With the Phillies, he set a Major League record for consecutive pinch hits with 9, his final eight at-bats in 1958 and his first at-bat the following season. He holds the American League single-season record, 24, with the Orioles in 1961. (Greg Dobbs holds the Phillies record, 22, in 2008).
Wilbur (Moose) Johnson, a highly-respected baseball scout for some 35 years, died on April 9 in Denver, Calif. He was 82.
Johnson's scouting career included the Phillies, Blue Jays and Padres. In 2009, he was inducted into the Professional Baseball Scout Foundation's Hall of Fame.

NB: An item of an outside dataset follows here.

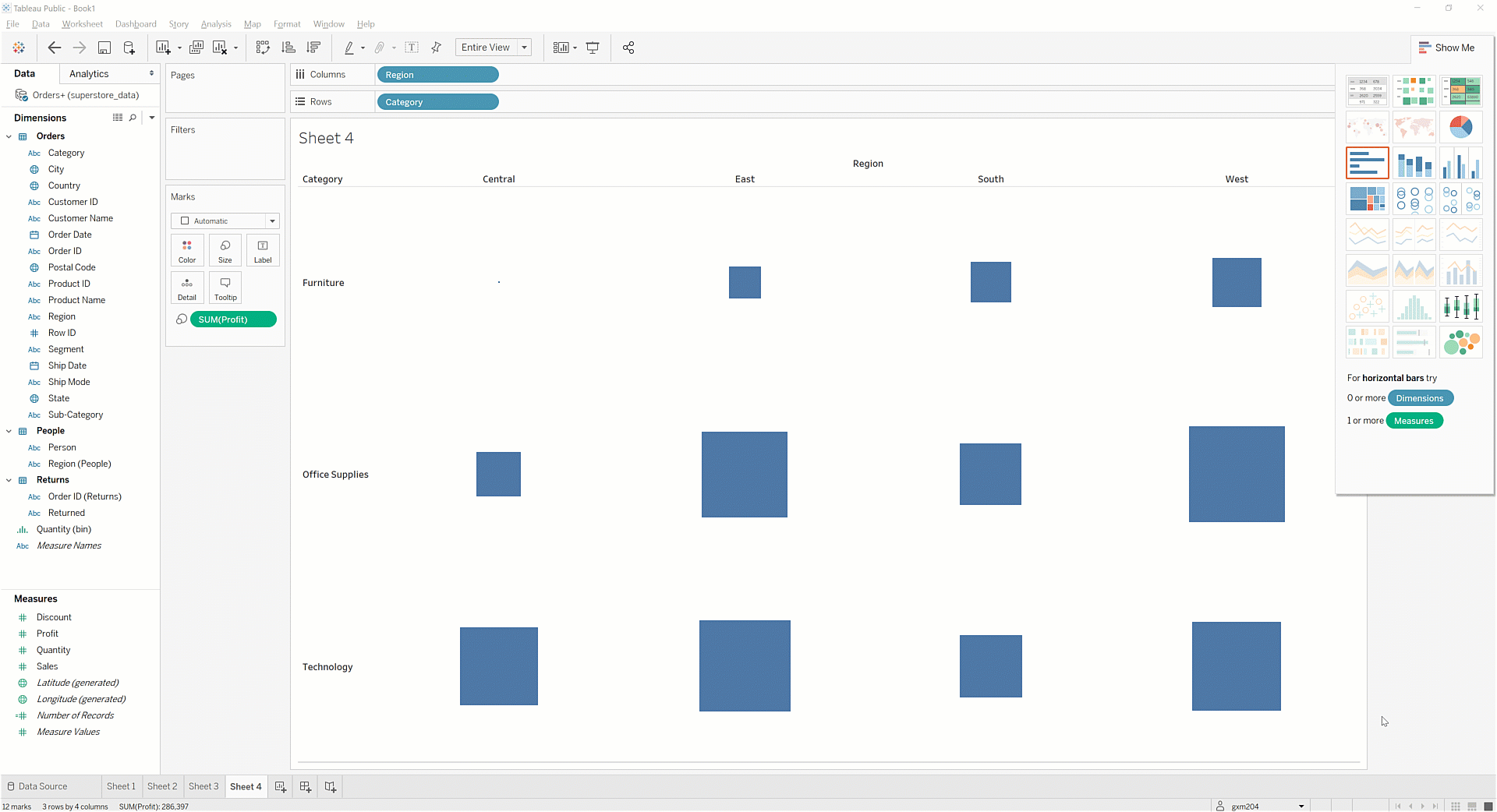Click the Share workbook icon
The width and height of the screenshot is (1497, 812).
pos(628,48)
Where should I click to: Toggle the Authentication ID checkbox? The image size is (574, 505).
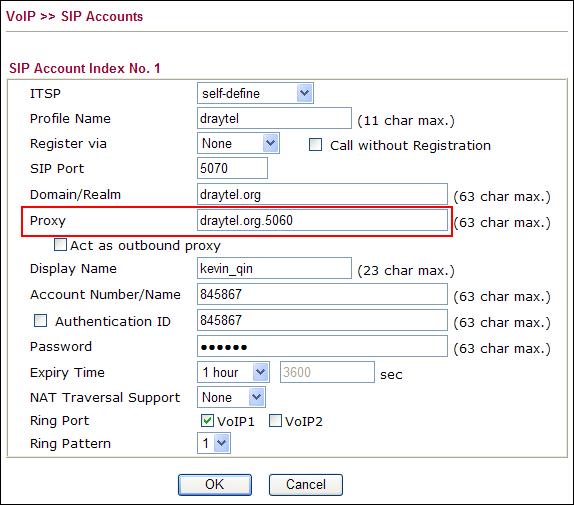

Among the players he scouted and assisted in signing are Ryne Sandberg (1978) and John Stearns (1973) while with the Phillies and Roy Halladay (1995) while with Toronto.
Shortstop John O'Neil died April 18, one day before his 92nd birthday. O'Neil spent 45 years in pro ball as a player, player/manager, GM and scout (Milwaukee and Atlanta Braves, Los Angeles Dodgers). Of his 45 years in the game, only one season was in the Majors, 1946 with the Phillies, hitting .266 in 46 games. He was 25 years old and wore No. 27.
Remembering Sam Chapman
Chapman didn't play for the Phillies but had a great 11-year career with the Philadelphia Athletics (1938-41; 1945-51) and Cleveland (1951). He missed time because of World War II.

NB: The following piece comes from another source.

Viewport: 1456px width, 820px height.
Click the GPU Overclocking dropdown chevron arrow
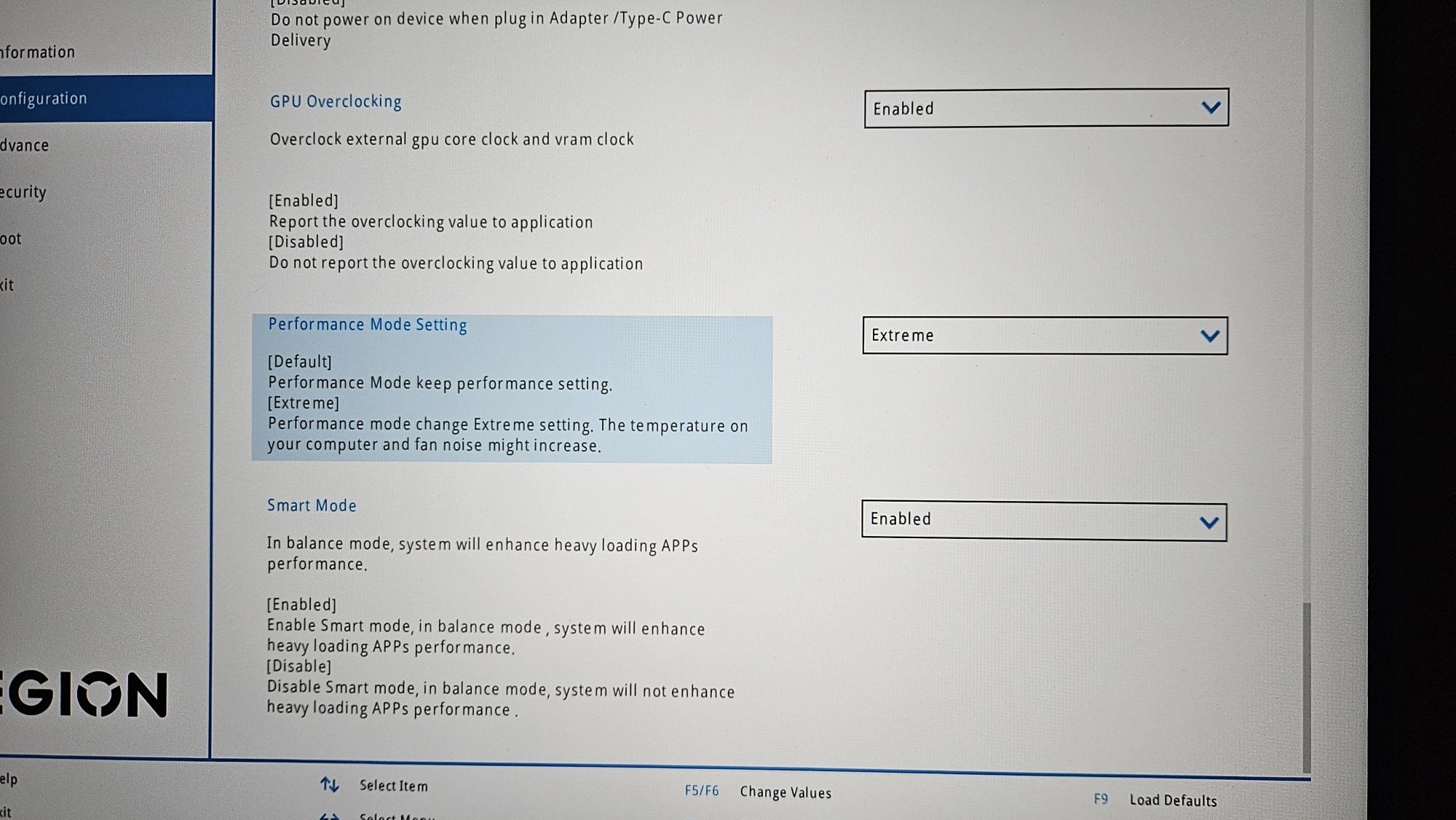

A dedication of the Sam Chapman Memorial will take place at 6 p.m., June 8, at the Point Tiburon Plaza in Tiburon, Calif. If you are in that area, stop by.
Which Major Leaguer got the last hit in both Jack Russell Stadium and Veterans Stadium?
Burrell: Ninth-inning single on 3/28/03 (last Spring Training game in JR Stadium) and ninth-inning single on 9/28/03 (Vet).